→ Exercise requirements
Reproduce the following lines verbatim, with no alterations of any kind.

Begin

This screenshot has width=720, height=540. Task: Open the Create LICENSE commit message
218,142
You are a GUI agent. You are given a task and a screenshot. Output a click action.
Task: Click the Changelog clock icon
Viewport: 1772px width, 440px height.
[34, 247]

End

→ Exercise response
This screenshot has width=720, height=540. Task: Open the Create LICENSE commit message
218,142
You are a GUI agent. You are given a task and a screenshot. Output a click action.
Task: Click the Changelog clock icon
Viewport: 1772px width, 440px height.
[34, 247]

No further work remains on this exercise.